“Non può finire così”, era stato il primo commento apprendendo qualche giorno fa l’assenza dei fratelli Bryan nella entry list dello US Open, quello che comunque sarebbe dovuto essere il loro ultimo torneo. E invece Mike e Bob hanno deciso: l’avventura del doppio più vincente della storia del tennis si chiude senza un saluto sul campo. A 42 anni, con effetto immediato. La prospettiva di giocare rinchiusi nella bolla, senza il pubblico che avrebbero voluto abbracciare un’ultima volta, non li ha mai attratti. E il 2021 è nel frattempo diventato una prospettiva troppo lontana.
“Sentiamo dentro di noi che è arrivato il momento giusto – le parole di Mike -, alla nostra età ci vuole tanto lavoro per rimanere competitivi. Ci piace sempre giocare, meno preparare il nostro corpo per farlo. Ci piace lasciare adesso, quando siamo ancora in grado di esprimere un buon tennis“. Alla chiusura del cerchio, la bacheca fatica a contenere i successi di 22 anni: 16 Slam (sei Australian Open, due Roland Garros, tre Wimbledon e cinque US Open) in 30 finali, 119 tornei vinti, dieci stagioni concluse da coppia numero uno del ranking, posizione occupata – record – per 438 settimane.

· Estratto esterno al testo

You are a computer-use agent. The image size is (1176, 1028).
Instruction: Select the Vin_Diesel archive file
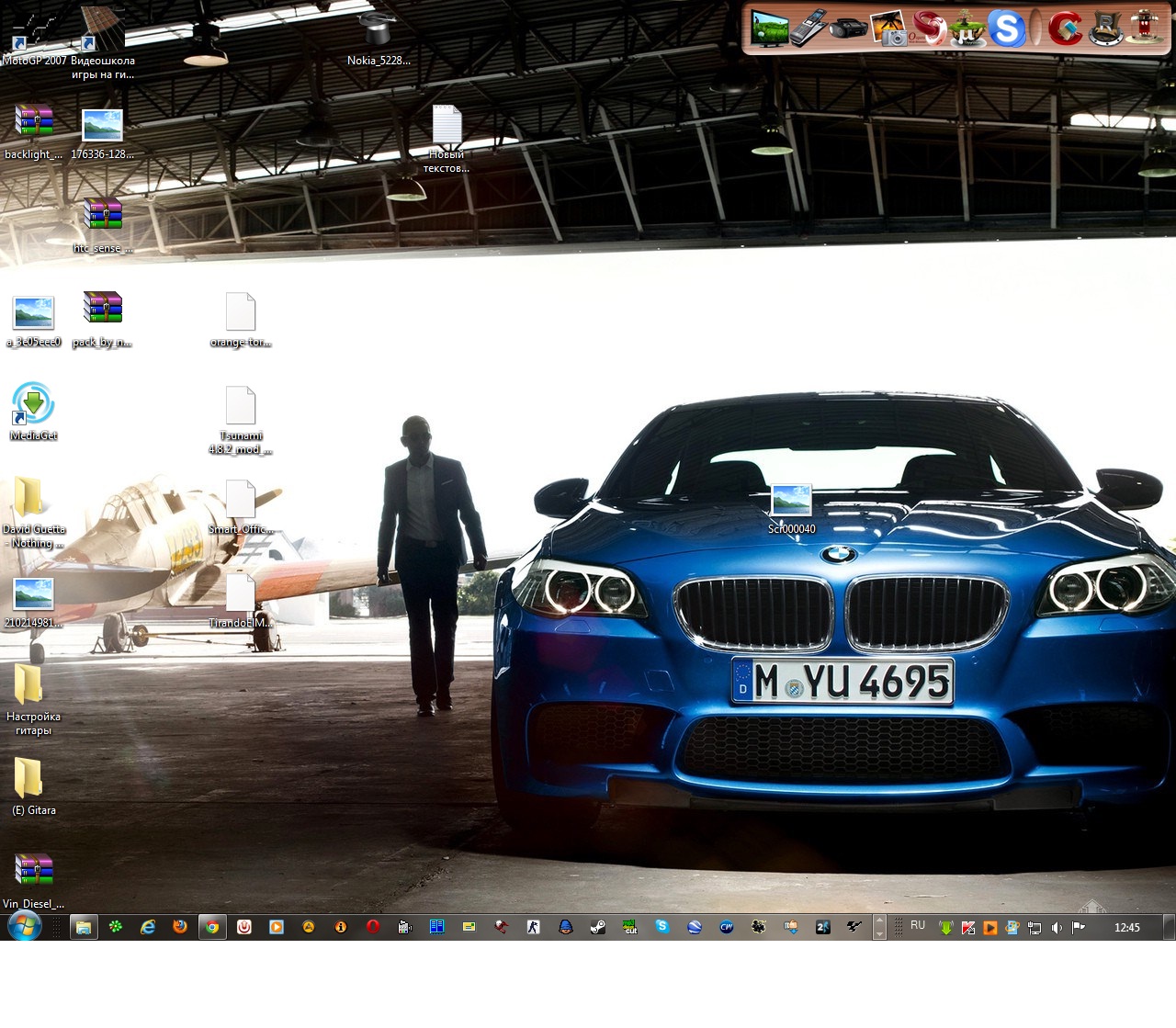tap(34, 871)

Mike destrorso (lui altri due Slam li ha vinti con Jack Sock), Bob mancino, operato all’anca nel 2018 e ispirazione di Andy Murray per il ritorno a giocare ad alti livelli. Per gli Stati Uniti hanno vinto anche l’oro olimpico di Londra nel 2012. Hanno giocato insieme sin da piccolissimi. “Tanti ragazzi che iniziano con il tennis sognano di diventare i numero uno in singolare – le parole del padre Wayne riportate dal NY Times -, ma per due fratelli gemelli con lo stesso DNA, gli stessi genitori, lo stesso allenatore, la competizione sarebbe stata troppa. Come fai a essere il numero uno del mondo se sei il numero due nella tua camera da letto? Sono nati per giocare in doppio“.

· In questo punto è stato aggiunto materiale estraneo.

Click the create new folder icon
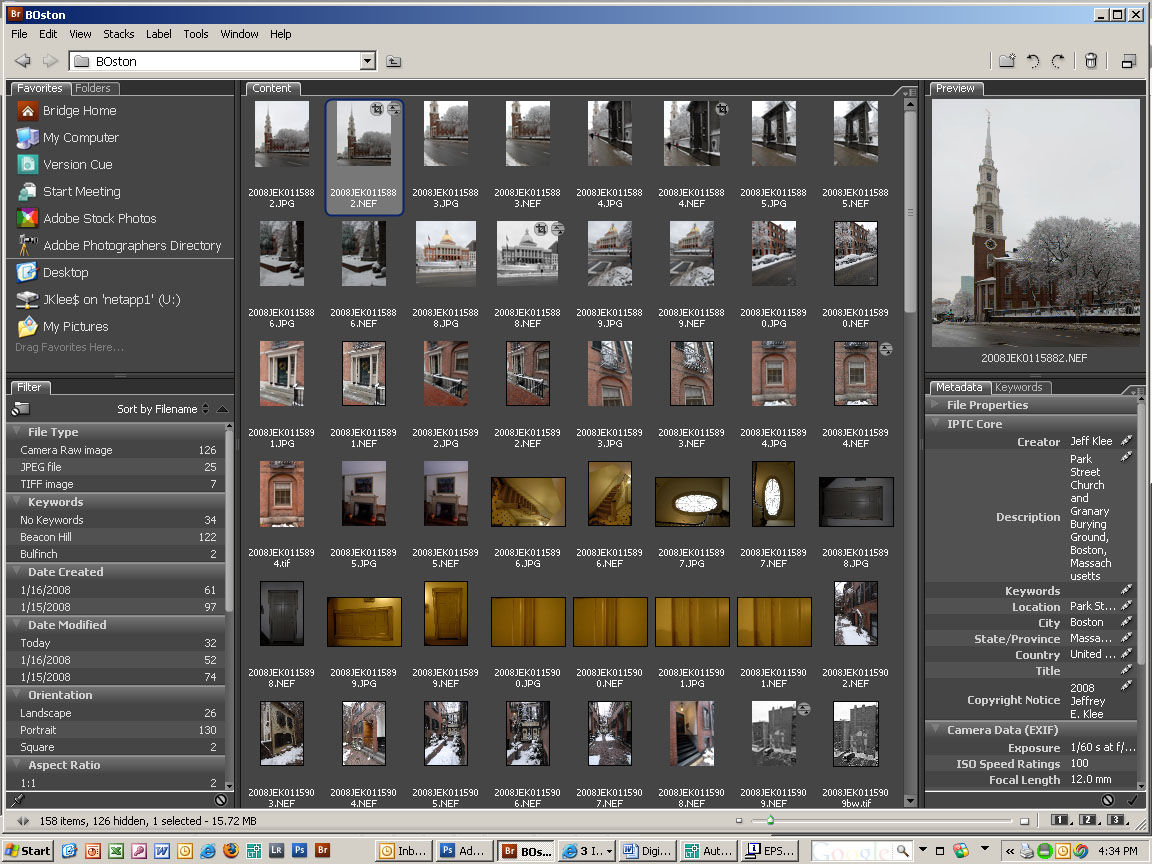The height and width of the screenshot is (864, 1152). [1007, 61]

Il saluto di Mike e Bob è diventato ufficiale con un lungo messaggio pubblicato sul loro profilo Instagram.
“Parecchi anni fa, due fratelli hanno lasciato casa iniziando la scalata di un’alta montagna. Supportati dai genitori e animati da una sconfinata passione, sono saliti insieme sulla montagna fino a un punto in cui i loro occhi hanno potuto scorgere l’orizzonte. Si sono trascinati l’un l’altro sulle strade più ripide, riparandosi a vicenda durante le tempeste. Se uno dei due si sentiva stanco, l’altro spingeva più forte. Se uno dei due aveva dei dubbi, l’altro lo invitava a non avere paura. Spesso sono scivolati e si sono fatti male, ma hanno sempre amato combattere contro la montagna.
Dopo anni di scalata hanno raggiunto la vetta. La vista era bellissima, ma non si aspettavano di scorgere dal paesaggio vette ancora più alte. Il sentiero alla fine scomparve ma loro sono andati avanti, aprendosi il percorso e scoprendo posti che mai avrebbero immaginato esistessero. Non importava la direzione, erano insieme, perché il viaggio da soli per loro non sarebbe stato possibile. E quando il fisico non poteva portarli oltre, si sono voltati indietro guardando il mondo in cui avevano viaggiato. Hanno sorriso con orgoglio e sono tornati a casa spalla a spalla, con un legame più forte di prima”.